In 1933, Egypt's currency situation was defined by its adherence to the Gold Exchange Standard and its close economic ties to Britain. The Egyptian pound (EE) was pegged to sterling, which itself was pegged to gold, creating a stable but externally dependent monetary system. This arrangement facilitated trade and investment, particularly with the British Empire, but also meant that Egypt's monetary policy was largely dictated by the Bank of England and the economic conditions in London, limiting Cairo's autonomous control over its own economy.
The stability of this system faced a significant test in 1931 when Britain abandoned the gold standard, causing sterling to depreciate. Egypt made the pivotal decision to follow sterling off gold, maintaining the peg. This choice, while protecting the vital cotton export sector by keeping Egyptian goods competitively priced in key markets, also imported the inflationary pressures of a devalued currency. The decision underscored Egypt's vulnerable position within the sterling bloc, prioritizing trade relationships over independent monetary management during the global turbulence of the Great Depression.
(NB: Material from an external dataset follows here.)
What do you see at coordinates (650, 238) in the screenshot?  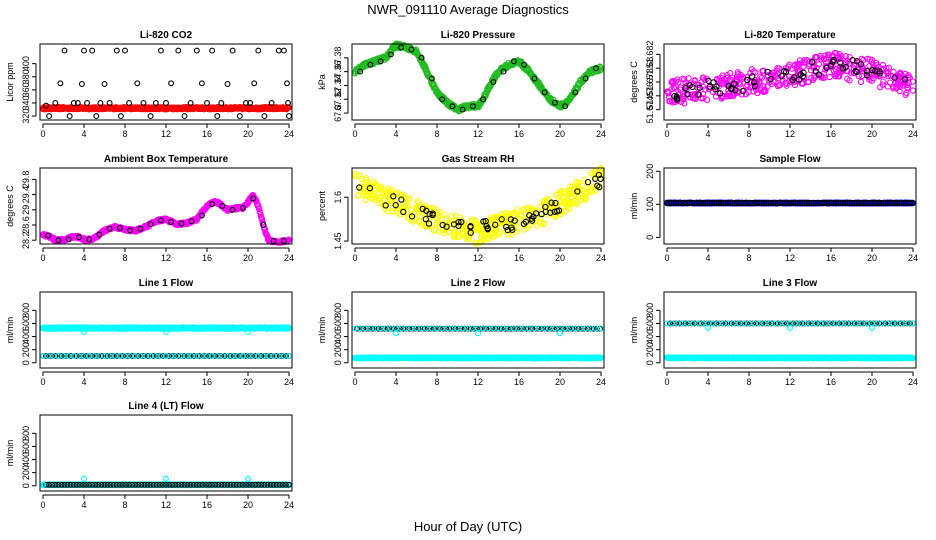 I see `y-tick-label: 0` at bounding box center [650, 238].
Consequently, the currency landscape in 1933 was one of managed dependency. The Egyptian pound's value was stable against sterling but fluctuated against gold-backed currencies like the US dollar. The economy remained heavily oriented around cotton exports, and the banking sector was dominated by foreign institutions. While this system provided a measure of stability during a period of global financial chaos, it highlighted Egypt's colonial-era economic structures and the constraints on its national financial sovereignty, setting the stage for future debates over economic independence.